As the Philippines approaches upper-middle income status, it must navigate a steeper path. The traditional drivers of growth—demographics, remittances, and infrastructure—are no longer enough to ensure convergence with high-income economies.

At the same time, global forces are reshaping how growth and jobs are created:

  • Technological disruptions are altering labor markets and reducing the job intensity of growth.
  • Recurring climate events are redefining competitiveness and investment.
  • The middle-income trap looms: without structural reform, many countries stall before reaching high income status.

The Philippines must act now to sustain faster, more durable growth—and to ensure that growth delivers quality jobs and rising incomes.

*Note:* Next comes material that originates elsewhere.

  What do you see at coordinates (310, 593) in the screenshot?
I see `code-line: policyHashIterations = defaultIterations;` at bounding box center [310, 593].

Reform Roadmap: Three Strategic Pillars

The report outlines a reform agenda built around three mutually reinforcing pillars. Here are some highlights:

Pillar I: Foundational Investments in Infrastructure and Human Capital

  • Preserve public investment, particularly in connectivity. Expand transport, logistics, and digital infrastructure to reduce costs of connecting people to opportunities
  • Invest in early childhood nutrition, education quality, and job-relevant skills, including digital and emotional competencies
  • Strengthen local government capacity and public service delivery to close spatial and social gaps

Pillar II: A More Competitive and Enabling Business Environment

  • Streamline business regulations and reduce policy uncertainty
  • Strengthen competition policy and address barriers to firm entry, scaling, and exit
  • Lift cabotage restrictions to reduce inter-island transport costs

Pillar III: Mobilizing Private Capital at Scale

  • Improve public-private partnership frameworks and investment planning
  • Expand support for firms, particularly new and small ones with high potential to access regional and global markets, technology, and services
  • Strengthen the financing innovation ecosystem, to facilitate firms’ investment in technology adoption and research and development

PH GNI per capita will need to grow faster  and for longer to achieve the national development targets
 

Reform Payoff: What’s at Stake

If implemented as a package, these reforms could transform the Philippine growth trajectory:

  • Raise long term GDP growth by 1.4 percentage points
  • Create 5.1 million additional jobs by 2040
  • Boost real wages by 12.9%, with the largest gains in services and industry

With decisive reform, the Philippines can sustain “faster-for-longer” growth and ensure that progress is widely shared.